F-Secure chiede un dominio per le banche

Sicurezza

La nota società di sicurezza F-Secure ha chiesto all’ICANN di istituire un
nuovo dominio Internet per rendere più sicuro il banking online

Si tratta indubbiamente di un’idea semplice che potrebbe comunque fornire un contributo decisivo alla risoluzione del complesso problema delle frodi online che, alla prova dei fatti, la tecnologia da sola non sembra in grado di arginare. L’idea in questione è quindi quella di creare un dominio che solo le istituzioni finanziarie siano autorizzate ad usare. La proposta arriva da F-Secure, la società finlandese specializzata in soluzioni per la sicurezza informatica.
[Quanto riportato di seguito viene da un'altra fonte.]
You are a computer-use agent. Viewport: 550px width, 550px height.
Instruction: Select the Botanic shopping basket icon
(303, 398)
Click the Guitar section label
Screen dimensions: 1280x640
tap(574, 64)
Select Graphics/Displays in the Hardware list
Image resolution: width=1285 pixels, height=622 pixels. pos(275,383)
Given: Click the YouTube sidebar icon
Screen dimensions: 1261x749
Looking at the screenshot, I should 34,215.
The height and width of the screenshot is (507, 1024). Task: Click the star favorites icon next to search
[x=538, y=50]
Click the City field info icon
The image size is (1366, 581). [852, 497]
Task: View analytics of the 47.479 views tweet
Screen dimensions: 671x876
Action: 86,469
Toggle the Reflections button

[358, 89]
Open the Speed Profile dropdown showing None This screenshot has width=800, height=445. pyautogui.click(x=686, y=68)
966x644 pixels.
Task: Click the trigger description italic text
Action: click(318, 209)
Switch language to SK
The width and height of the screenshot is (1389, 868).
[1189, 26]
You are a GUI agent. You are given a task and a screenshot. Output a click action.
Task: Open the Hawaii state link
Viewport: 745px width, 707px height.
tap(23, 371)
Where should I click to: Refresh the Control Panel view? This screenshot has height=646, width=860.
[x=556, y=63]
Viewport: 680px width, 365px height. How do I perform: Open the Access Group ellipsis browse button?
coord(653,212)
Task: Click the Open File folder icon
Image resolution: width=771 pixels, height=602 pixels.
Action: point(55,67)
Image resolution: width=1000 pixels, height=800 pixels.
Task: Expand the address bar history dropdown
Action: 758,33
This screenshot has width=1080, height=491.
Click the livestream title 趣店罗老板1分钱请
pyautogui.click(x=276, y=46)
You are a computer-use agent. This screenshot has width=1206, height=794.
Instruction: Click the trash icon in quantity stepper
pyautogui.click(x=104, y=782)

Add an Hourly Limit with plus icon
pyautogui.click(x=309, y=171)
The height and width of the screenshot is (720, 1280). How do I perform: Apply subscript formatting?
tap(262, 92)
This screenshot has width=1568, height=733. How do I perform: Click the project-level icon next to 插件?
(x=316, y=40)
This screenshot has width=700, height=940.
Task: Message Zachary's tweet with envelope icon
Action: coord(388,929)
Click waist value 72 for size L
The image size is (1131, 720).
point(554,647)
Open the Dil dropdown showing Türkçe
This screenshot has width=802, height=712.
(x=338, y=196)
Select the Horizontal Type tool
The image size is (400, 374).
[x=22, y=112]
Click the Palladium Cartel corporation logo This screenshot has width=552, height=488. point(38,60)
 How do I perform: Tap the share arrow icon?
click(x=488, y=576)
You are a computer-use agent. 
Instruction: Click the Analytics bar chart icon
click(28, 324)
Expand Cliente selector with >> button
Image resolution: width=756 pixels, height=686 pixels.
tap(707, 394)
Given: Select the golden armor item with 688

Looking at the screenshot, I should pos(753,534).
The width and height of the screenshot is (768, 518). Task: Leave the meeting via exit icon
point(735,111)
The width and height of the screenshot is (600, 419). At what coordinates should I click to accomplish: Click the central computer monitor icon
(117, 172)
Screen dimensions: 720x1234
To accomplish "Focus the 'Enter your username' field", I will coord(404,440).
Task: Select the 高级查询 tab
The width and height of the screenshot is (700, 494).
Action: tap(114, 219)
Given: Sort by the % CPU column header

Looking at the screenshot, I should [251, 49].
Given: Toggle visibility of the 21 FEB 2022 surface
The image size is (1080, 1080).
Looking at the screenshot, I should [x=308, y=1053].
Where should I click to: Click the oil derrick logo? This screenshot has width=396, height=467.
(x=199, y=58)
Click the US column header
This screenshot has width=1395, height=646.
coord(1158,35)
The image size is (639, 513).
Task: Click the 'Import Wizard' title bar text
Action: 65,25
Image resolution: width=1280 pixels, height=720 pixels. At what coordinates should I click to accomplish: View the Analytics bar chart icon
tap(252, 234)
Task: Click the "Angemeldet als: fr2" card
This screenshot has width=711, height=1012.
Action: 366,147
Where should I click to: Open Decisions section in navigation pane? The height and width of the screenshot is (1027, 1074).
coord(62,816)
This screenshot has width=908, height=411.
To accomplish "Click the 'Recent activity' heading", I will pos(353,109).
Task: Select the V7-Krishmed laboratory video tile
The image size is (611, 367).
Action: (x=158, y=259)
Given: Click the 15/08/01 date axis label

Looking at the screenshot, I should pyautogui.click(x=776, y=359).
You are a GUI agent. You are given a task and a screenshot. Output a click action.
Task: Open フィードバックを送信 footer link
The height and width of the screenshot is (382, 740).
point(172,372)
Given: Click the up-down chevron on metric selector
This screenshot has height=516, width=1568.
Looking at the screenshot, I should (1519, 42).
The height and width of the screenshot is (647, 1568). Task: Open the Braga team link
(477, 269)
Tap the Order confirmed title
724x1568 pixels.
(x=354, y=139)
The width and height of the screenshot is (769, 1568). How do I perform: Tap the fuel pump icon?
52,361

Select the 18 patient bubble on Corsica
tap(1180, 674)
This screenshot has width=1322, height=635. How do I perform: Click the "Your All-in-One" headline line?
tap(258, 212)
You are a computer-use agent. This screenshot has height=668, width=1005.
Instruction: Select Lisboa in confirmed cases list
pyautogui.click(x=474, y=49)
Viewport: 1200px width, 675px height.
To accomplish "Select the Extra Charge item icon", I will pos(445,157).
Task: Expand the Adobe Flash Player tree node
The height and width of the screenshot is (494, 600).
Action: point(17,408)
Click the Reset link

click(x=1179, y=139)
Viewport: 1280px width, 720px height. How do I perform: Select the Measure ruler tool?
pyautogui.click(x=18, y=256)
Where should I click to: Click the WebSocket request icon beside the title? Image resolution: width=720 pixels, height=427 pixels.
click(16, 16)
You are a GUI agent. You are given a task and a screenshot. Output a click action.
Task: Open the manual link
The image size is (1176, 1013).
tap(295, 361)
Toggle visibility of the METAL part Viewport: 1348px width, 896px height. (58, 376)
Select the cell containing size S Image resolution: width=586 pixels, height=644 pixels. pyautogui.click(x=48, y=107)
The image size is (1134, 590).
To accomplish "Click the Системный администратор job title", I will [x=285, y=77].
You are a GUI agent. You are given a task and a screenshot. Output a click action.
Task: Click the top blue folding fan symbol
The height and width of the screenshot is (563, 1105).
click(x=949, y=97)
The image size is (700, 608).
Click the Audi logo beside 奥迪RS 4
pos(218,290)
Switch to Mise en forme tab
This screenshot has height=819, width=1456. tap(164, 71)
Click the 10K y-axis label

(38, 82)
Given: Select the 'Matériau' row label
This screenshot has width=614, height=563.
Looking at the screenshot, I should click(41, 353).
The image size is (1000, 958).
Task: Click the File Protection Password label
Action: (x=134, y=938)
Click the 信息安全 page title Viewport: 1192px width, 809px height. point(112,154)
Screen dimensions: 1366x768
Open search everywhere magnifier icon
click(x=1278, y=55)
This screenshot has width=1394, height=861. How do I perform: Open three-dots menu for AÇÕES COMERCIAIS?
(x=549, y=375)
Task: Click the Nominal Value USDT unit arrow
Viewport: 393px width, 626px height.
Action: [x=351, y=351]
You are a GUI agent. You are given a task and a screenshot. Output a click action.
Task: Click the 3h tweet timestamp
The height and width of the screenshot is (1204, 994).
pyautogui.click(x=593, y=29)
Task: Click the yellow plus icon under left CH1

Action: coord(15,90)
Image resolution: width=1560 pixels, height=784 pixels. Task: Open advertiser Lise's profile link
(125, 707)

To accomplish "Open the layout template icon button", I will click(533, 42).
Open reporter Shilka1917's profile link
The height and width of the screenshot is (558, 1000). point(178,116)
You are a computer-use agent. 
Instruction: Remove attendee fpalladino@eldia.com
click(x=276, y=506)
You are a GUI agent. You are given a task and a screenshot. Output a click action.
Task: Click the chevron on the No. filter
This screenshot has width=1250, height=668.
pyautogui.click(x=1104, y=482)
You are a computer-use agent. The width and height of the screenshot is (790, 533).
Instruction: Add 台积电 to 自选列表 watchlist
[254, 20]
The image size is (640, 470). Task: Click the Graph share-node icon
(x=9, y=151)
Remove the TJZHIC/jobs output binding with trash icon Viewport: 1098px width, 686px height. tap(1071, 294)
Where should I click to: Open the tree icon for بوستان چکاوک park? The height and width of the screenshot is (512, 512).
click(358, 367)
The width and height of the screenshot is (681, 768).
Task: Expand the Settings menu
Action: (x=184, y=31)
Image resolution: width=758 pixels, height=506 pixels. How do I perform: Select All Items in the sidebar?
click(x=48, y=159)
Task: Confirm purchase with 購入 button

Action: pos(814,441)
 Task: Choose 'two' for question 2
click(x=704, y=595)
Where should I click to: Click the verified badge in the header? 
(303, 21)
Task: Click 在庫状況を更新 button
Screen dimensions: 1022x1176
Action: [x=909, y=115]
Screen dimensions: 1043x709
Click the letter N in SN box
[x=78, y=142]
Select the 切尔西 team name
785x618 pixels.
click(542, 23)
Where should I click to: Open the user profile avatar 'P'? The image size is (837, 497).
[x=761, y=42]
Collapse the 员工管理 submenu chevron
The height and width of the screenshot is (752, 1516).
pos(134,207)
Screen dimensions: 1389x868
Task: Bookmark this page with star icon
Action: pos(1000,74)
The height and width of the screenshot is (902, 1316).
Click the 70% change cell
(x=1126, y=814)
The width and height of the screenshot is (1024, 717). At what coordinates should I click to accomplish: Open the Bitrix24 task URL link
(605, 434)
Secondo stime recenti (Fonte: Nielsen/NetRatings, quarto trimestre 2006 – http://www.nielsennetratings.com/ ), sono 8 milioni gli italiani che visitano regolarmente siti di banking, il 10% in più rispetto al 2005. Analogo trend di crescita registrano anche gli altri paesi europei. Purtroppo però crescono di pari passo anche le frodi online, come testimonia un recentissimo rapporto del centro contro i crimini informatici dell’FBI, secondo il quale nel 2006 sarebbero state in totale 207.492 le denunce per frodi online nel mondo, con una perdita di 198,4 milioni di dollari: la più alta mai registrata fino a oggi. La proposta per porre un freno al fenomeno che F-Secure fa all’ICANN è di introdurre un dominio .safe (o anche .sure o .bank), che solo istituzioni finanziarie autentiche sarebbero autorizzate a utilizzare.